From INDEXES view, I can see that HANA chooses "INVERTED VALUE" index type for the index. Then, I run my query again, and it consistently returns in 1 ms. Apparently, the index get used because it is the only change that made between the tests. If I drop the index, the query response time returns to 15 ms.

To my great surprise, I don't find any mention of index usage in the query plan. Actually, the query plans for the query with and without indexes looks exactly the same. Is it an expected behavior? Should I monitor the index usage in other place?
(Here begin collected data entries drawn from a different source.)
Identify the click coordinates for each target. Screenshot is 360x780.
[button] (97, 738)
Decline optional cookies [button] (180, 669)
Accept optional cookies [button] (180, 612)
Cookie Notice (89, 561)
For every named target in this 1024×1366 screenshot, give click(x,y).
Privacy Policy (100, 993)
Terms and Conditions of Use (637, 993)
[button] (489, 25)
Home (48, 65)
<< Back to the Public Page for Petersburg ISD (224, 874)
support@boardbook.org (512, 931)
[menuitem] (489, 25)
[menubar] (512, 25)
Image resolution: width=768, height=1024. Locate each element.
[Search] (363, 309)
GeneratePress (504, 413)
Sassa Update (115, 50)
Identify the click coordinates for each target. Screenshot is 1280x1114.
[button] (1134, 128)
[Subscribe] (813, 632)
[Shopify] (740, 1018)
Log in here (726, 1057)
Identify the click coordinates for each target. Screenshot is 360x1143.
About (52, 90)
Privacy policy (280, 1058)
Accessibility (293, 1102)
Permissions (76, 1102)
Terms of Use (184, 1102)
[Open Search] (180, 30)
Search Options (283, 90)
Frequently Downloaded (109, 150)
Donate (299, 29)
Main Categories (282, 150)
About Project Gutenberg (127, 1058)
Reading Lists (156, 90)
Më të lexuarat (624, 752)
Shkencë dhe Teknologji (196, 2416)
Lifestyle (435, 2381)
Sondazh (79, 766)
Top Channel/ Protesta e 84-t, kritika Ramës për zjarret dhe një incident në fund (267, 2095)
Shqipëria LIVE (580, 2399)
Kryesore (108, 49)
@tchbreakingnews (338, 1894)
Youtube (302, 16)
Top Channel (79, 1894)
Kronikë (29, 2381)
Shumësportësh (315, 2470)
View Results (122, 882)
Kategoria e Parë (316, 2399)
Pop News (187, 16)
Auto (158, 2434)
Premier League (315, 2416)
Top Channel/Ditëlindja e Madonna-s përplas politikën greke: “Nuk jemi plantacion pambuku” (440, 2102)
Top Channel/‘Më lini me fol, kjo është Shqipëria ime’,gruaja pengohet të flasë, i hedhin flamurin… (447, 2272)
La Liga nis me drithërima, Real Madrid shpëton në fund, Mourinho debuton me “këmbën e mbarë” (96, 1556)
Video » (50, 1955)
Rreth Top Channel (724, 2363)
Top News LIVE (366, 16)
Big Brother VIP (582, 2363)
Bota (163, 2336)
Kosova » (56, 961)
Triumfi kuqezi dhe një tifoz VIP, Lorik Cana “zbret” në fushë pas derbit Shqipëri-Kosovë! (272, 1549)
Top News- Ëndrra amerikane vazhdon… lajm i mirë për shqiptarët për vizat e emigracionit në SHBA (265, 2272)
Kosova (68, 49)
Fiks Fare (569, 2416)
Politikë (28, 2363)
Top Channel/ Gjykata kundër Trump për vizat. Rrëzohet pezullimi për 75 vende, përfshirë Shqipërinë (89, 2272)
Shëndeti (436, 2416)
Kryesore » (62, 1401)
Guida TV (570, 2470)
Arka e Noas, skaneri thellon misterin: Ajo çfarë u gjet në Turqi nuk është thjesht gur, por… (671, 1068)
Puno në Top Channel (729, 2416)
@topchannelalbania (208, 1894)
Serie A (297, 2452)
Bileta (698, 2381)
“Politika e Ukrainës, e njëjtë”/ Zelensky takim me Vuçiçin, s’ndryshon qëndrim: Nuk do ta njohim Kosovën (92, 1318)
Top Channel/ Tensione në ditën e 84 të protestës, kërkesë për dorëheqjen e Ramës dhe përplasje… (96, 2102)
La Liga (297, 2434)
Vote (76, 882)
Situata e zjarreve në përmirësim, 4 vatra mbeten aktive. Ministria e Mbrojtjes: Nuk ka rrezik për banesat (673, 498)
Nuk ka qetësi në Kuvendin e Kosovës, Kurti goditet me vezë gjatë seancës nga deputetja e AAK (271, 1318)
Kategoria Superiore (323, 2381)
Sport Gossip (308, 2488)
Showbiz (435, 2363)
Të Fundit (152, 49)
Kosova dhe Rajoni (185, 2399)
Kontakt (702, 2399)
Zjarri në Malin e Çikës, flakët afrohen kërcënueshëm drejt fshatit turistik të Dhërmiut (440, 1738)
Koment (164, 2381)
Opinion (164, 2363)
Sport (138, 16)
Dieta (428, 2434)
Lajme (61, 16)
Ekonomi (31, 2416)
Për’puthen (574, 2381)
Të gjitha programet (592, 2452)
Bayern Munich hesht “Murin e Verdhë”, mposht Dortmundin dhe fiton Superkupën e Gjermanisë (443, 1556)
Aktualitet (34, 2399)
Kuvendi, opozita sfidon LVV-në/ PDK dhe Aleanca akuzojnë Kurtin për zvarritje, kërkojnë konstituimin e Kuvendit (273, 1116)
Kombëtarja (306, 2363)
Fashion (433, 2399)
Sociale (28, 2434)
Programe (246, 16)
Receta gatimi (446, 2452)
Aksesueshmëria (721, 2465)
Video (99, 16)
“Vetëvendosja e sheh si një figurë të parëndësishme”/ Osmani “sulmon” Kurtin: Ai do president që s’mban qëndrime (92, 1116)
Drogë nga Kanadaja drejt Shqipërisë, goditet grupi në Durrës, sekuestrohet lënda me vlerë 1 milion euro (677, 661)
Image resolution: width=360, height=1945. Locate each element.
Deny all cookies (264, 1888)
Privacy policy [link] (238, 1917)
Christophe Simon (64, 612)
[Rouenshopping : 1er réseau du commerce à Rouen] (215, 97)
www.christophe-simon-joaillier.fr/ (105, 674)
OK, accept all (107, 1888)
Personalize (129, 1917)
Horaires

See the output from EXPLAIN_PLAN_TABLE below, I omitted some obvious information to make it slightly more compact:

OPERATOR_NAME,OPERATOR_DETAILS,TABLE_SIZE,OUTPUT_SIZE,SUBTREE_COST,OPERATOR_ID,PARENT_OPERATOR_ID,LEVEL,POSITION

"COLUMN SEARCH","CDRs.CDR_ID, CDRs.CC_ORIG, CDRs.AC_ORIG, CDRs.NUM_ORIG, CDRs.CC_DEST, CDRs.AC_DEST, CDRs.NUM_DEST, CDRs.STARTTIME, CDRs.ENDTIME, CDRs.DURATION (LATE MATERIALIZATION)",?,1,0.000008691042685,1,?,1,1

" COLUMN TABLE","FILTER CONDITION: CDRs.NUM_ORIG = '9054052020680'",15000000,1,?,2,1,2,1

I tried to examine the query plan also using SAP HANA Studio, but still see the same plan with and without index and there is no mention of index usage in the plan.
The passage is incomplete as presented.